*TASK REQUIREMENTS*.
Rewrite the lines from the one containing "has width=462, height=1000." through the one containing "Action: pos(300,218)", with "Instruction" changed to "Directive" and all else untouched. Return only those lines.

(Stored data)
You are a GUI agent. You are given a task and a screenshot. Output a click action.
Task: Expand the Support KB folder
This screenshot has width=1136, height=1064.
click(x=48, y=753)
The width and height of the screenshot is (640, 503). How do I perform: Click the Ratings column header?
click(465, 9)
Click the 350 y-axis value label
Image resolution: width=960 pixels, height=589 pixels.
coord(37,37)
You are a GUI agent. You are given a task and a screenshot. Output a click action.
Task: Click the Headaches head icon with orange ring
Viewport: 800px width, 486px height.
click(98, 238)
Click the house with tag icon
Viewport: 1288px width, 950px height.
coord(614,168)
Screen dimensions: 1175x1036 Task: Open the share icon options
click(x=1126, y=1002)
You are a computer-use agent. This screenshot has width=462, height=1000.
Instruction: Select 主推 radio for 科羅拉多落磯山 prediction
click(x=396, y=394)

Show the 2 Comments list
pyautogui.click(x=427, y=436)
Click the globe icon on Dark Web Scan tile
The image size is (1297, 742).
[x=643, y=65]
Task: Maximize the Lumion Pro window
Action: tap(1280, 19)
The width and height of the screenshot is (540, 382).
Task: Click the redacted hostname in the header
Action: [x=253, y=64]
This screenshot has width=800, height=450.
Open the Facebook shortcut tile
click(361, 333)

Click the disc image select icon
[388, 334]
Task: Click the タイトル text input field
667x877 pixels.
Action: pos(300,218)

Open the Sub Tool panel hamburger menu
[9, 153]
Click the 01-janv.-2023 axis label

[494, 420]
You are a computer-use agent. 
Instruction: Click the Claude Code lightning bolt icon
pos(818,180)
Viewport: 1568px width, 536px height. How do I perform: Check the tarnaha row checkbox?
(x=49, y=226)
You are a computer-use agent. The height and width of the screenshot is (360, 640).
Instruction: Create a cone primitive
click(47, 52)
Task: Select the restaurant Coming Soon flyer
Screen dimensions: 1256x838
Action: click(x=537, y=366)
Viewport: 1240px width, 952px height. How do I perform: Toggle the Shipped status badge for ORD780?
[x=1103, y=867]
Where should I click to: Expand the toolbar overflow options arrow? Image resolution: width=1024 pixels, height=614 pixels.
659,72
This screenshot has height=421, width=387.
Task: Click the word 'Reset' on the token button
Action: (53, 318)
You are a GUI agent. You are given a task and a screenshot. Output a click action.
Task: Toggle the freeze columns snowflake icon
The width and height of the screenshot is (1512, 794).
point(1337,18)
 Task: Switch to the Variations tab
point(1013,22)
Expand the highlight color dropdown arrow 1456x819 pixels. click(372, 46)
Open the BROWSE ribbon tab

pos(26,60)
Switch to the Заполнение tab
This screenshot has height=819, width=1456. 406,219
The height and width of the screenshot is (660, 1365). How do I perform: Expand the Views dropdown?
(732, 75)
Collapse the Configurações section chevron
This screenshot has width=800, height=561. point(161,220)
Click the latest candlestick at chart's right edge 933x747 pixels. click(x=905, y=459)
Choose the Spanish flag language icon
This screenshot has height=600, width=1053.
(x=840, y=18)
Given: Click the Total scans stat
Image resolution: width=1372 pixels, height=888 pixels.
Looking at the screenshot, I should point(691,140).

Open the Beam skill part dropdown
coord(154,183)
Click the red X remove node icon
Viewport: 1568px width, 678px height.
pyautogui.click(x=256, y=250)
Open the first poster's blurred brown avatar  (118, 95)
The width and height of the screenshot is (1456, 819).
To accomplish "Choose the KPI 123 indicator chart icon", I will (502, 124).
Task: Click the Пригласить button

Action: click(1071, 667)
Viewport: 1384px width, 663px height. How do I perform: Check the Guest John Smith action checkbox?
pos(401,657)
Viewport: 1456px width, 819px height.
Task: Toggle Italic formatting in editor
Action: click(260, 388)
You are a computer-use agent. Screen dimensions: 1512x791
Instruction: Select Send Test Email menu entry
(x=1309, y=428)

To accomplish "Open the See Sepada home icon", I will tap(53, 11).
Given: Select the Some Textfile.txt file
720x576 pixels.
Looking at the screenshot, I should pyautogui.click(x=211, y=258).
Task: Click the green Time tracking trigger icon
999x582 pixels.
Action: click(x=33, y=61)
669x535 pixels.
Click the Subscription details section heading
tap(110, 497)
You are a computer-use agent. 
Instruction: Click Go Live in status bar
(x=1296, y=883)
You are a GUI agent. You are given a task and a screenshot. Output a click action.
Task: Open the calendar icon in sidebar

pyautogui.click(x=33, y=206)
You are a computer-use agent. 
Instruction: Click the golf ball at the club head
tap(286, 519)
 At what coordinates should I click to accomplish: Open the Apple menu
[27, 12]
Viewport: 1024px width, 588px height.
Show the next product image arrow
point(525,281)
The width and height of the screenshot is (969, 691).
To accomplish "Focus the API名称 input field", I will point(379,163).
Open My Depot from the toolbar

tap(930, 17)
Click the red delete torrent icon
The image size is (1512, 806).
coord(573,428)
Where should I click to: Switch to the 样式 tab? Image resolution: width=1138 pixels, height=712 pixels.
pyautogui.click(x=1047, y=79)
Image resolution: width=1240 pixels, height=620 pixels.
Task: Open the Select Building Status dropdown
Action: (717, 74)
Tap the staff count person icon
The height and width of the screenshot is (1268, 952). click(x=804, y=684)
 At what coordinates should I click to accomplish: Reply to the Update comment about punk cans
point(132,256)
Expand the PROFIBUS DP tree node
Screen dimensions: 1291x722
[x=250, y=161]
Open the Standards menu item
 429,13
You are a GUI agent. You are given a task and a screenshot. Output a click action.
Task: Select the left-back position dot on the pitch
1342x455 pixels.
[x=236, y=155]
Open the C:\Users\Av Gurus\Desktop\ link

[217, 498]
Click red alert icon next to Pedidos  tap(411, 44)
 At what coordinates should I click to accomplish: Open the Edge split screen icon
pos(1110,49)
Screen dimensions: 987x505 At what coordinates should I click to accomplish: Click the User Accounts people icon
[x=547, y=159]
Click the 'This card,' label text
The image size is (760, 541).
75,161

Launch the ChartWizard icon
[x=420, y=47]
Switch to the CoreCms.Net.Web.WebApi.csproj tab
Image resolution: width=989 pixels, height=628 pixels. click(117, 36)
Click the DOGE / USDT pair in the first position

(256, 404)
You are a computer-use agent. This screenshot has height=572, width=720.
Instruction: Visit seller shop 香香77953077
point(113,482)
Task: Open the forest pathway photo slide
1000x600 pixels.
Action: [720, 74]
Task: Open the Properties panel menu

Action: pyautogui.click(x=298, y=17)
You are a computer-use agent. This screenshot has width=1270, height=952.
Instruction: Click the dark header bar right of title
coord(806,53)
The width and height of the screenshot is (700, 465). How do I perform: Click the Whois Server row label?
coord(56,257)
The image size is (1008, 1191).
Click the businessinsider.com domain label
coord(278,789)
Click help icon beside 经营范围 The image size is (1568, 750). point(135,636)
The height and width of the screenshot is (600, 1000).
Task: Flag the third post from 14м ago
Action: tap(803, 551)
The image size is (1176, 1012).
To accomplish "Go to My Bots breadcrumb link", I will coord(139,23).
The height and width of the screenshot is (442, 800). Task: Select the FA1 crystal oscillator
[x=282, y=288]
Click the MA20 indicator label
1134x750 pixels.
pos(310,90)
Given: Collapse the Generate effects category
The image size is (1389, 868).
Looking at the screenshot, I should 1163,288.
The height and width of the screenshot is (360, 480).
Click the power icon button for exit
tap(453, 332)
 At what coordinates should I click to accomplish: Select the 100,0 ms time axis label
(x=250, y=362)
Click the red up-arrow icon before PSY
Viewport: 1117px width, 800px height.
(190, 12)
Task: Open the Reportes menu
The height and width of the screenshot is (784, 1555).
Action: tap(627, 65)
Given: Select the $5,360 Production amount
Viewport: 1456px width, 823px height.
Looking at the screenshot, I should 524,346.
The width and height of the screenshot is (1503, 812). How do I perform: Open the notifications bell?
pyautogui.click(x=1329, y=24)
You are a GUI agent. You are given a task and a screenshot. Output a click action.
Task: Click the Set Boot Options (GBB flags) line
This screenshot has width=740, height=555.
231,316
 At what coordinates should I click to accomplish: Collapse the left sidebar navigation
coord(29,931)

*SOLUTION FOR THIS TASK*.
You are a computer-use agent. This screenshot has width=462, height=1000.
Directive: Select 主推 radio for 科羅拉多落磯山 prediction
click(x=396, y=394)

Show the 2 Comments list
pyautogui.click(x=427, y=436)
Click the globe icon on Dark Web Scan tile
The image size is (1297, 742).
[x=643, y=65]
Task: Maximize the Lumion Pro window
Action: tap(1280, 19)
The width and height of the screenshot is (540, 382).
Task: Click the redacted hostname in the header
Action: [x=253, y=64]
This screenshot has width=800, height=450.
Open the Facebook shortcut tile
click(361, 333)

Click the disc image select icon
[388, 334]
Task: Click the タイトル text input field
667x877 pixels.
Action: pos(300,218)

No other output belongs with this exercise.